This post originally appeared at the rOpenSci blog.
The R package ecosystem for natural language processing has been flourishing in recent days. R packages for text analysis have usually been based on the classes provided by the NLP or tm packages. Many of them depend on Java. But recently there have been a number of new packages for text analysis in R, most notably text2vec, quanteda, and tidytext. These packages are built on top of Rcpp instead of rJava, which makes them much more reliable and portable. And instead of the classes based on NLP, which I have never thought to be particularly idiomatic for R, they use standard R data structures. The text2vec and quanteda packages both rely on the sparse matrices provided by the rock solid Matrix package. The tidytext package is idiosyncratic (in the best possible way!) for doing all of its work in data frames rather than matrices, but a data frame is about as standard as you can get. For a long time when I would recommend R to people, I had to add the caveat that they should use Python if they were primarily interested in text analysis.
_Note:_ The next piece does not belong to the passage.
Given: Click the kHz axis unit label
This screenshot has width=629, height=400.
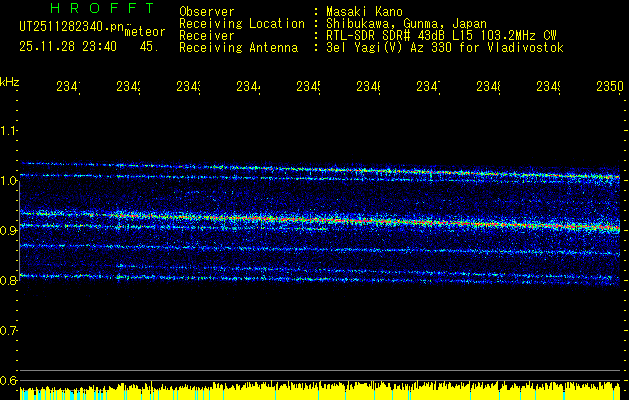Looking at the screenshot, I should (9, 80).
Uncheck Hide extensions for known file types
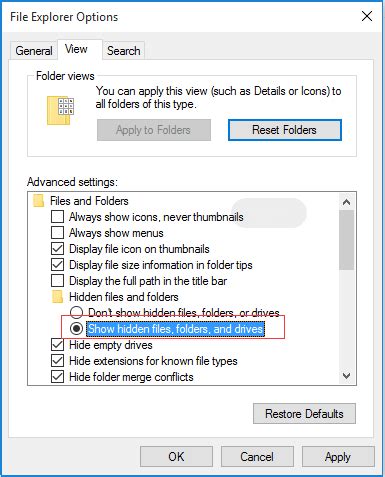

But now I no longer feel the need to hedge.
Still there is a lot of duplicated effort between these packages on the one hand and a lot of incompatibilities between the packages on the other. The R ecosystem for text analysis is not exactly coherent or consistent at the moment.
My small contribution to the new text analysis ecosystem is the tokenizers package, which was recently accepted into rOpenSci after a careful peer review by Kevin Ushey. A new version of the package is on CRAN. (Also check out Jeroen Ooms’s hunspell package, which is a part of rOpensci.)